En réalité, l'homme véritable ne peut pas craindre. Expression de l'Entendement infini, il n'a aucun élément de faiblesse. "Car Dieu ne nous a pas donné un esprit de timidité, mais un esprit de force, d'amour et de prudence." Ce passage comme tant d'autres de la Bible proclame la perfection des enfants de Dieu. De plus cette perfection est permanente et inaltérable. "Tout ce que Dieu fait subsiste à toujours: on ne peut rien y ajouter, ni rien en retrancher."
Notre droit d'aînesse est une liberté complète à l'égard de la crainte. Dans Science et Santé Mrs. Eddy ne se lasse pas de répéter comment nous pouvons entrer en possession de ce droit. Au sixième verset du cinquante-troisième psaume se lit une description de toute la famille humaine: "Soudain, ils ont été saisis de terreur, là où il n'y avait point de sujet de terreur." Sachons nous sortir d'une situation aussi absurde. La seule crainte réelle est "la crainte de l'Éternel." Cette qualité est justement à l'opposé de sa contrefaçon, l'appréhension et l'anxiété, car le sage écrit au quatorzième chapitre des Proverbes: "Il y a une ferme assurance dans la crainte de l'Éternel." Certes, une telle crainte amène avec elle une grande paix. Sa présence rassurante chasse sa contrefaçon humaine et ne laisse que la joie et la quiétude.

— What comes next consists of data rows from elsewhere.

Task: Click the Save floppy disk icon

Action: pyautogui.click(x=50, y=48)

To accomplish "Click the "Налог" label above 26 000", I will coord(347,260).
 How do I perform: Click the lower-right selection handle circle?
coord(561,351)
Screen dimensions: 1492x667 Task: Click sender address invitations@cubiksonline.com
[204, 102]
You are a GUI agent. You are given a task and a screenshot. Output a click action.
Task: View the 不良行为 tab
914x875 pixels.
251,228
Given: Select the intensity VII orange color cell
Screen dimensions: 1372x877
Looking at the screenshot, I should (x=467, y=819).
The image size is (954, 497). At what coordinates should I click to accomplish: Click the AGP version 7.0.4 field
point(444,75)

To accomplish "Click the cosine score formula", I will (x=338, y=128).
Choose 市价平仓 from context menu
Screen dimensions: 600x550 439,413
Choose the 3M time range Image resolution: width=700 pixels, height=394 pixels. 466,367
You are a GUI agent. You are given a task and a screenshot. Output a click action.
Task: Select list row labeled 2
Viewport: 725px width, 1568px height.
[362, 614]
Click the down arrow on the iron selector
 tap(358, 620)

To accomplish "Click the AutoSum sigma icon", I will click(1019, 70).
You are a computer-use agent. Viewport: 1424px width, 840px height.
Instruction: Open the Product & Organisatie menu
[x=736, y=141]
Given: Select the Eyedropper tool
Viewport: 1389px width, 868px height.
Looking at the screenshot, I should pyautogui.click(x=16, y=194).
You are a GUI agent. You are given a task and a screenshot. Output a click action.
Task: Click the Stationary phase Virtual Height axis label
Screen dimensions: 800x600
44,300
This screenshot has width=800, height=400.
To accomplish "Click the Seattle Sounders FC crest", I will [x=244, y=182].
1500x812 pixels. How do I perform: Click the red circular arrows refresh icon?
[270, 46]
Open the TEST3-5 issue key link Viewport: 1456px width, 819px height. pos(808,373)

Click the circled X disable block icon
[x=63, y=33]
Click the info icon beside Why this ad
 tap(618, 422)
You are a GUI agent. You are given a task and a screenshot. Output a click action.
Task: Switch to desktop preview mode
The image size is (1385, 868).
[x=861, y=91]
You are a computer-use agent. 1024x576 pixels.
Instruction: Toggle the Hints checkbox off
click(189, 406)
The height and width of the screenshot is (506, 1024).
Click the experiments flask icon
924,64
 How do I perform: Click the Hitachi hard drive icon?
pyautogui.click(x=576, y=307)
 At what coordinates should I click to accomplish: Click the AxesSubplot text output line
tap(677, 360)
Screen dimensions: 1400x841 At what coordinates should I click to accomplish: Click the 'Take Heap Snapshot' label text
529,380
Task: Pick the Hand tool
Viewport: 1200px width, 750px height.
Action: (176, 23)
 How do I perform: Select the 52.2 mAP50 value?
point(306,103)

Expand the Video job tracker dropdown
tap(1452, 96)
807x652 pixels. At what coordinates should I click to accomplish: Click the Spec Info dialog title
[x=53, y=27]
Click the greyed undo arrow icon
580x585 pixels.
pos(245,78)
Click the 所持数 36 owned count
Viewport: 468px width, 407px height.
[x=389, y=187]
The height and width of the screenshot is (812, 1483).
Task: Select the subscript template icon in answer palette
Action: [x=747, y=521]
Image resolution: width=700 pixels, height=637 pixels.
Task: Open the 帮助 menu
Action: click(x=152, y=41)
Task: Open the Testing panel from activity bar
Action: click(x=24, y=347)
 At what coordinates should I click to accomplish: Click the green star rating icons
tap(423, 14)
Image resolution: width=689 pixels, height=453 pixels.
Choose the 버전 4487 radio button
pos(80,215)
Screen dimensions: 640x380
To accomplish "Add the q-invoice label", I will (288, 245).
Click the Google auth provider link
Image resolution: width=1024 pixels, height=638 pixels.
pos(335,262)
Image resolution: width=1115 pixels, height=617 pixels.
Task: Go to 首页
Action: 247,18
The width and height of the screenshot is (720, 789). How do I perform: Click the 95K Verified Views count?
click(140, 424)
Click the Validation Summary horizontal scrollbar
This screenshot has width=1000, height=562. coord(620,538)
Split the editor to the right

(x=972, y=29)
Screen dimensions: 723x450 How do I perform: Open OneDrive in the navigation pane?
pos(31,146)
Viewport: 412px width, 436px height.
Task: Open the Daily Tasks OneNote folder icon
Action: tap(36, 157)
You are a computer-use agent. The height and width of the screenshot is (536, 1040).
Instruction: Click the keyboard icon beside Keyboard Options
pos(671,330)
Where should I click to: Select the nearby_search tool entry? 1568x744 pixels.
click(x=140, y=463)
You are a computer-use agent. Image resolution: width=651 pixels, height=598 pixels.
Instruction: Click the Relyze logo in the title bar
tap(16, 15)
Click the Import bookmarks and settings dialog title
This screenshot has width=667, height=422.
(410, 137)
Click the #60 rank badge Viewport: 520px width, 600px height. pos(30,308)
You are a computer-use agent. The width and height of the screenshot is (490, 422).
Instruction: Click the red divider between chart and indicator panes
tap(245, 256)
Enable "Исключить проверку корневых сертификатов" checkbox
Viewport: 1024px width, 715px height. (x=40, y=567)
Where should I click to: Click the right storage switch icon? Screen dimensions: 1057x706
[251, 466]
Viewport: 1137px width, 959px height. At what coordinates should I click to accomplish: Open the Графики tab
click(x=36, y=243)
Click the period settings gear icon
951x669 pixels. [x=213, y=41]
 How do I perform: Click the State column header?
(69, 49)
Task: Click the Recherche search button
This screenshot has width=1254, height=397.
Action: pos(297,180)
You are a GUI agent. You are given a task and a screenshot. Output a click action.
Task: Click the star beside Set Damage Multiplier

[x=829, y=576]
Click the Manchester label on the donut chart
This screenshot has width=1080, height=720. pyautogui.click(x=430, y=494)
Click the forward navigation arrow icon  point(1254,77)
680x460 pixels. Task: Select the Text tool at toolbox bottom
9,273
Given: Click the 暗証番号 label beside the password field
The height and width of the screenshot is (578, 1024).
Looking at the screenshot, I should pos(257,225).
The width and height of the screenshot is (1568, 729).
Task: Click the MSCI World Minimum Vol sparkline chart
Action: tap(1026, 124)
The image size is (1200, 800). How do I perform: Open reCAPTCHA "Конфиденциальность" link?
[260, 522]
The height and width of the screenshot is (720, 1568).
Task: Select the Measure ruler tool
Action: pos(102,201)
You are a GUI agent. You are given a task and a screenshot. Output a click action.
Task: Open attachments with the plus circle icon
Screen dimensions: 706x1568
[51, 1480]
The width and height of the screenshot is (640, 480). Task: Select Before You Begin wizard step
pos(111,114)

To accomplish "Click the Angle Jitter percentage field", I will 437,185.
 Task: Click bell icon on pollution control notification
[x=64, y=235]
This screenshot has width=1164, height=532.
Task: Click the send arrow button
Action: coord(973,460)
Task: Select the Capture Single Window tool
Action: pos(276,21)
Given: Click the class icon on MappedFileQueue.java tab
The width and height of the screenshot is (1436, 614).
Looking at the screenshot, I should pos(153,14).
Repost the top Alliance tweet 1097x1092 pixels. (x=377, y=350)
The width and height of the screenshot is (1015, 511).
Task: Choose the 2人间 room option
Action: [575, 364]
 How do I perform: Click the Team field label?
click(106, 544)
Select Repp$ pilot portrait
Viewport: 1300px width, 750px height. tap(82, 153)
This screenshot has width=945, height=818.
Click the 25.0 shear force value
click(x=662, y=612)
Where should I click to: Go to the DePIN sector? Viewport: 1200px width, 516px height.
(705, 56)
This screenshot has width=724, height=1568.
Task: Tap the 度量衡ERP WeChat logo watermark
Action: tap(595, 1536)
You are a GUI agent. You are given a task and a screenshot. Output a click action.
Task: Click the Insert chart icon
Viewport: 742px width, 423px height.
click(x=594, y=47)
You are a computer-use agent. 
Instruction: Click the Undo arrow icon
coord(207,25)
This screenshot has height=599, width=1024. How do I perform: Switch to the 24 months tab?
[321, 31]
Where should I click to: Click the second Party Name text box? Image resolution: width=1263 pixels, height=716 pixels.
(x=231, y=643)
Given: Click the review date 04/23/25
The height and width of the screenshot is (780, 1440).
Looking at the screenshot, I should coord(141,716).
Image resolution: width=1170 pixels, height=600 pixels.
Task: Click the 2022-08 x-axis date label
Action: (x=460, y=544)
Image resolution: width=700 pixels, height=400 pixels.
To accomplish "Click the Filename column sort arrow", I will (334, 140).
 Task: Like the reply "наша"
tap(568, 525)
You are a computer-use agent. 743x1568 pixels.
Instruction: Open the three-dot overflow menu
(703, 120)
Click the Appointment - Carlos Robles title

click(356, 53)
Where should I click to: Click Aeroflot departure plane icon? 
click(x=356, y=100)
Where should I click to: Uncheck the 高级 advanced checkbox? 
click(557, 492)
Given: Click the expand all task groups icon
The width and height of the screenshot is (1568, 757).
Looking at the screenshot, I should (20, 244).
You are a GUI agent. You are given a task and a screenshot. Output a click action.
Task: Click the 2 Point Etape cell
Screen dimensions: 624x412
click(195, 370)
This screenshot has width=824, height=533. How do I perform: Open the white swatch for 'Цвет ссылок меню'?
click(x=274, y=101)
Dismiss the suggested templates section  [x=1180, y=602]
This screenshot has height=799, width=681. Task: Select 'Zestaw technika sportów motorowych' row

Au huitième chapitre des Proverbes nous lisons que "craindre l'Éternel, c'est haïr le mal." C'est là un autre aspect de la crainte véritable qui aboutit à des bénédictions. "Haïr le mal," aimer le bien, n'a jamais rendu un homme malade ou malheureux. Une harmonie toujours croissante peut seule en résulter. D'autres craintes ne produisent rien.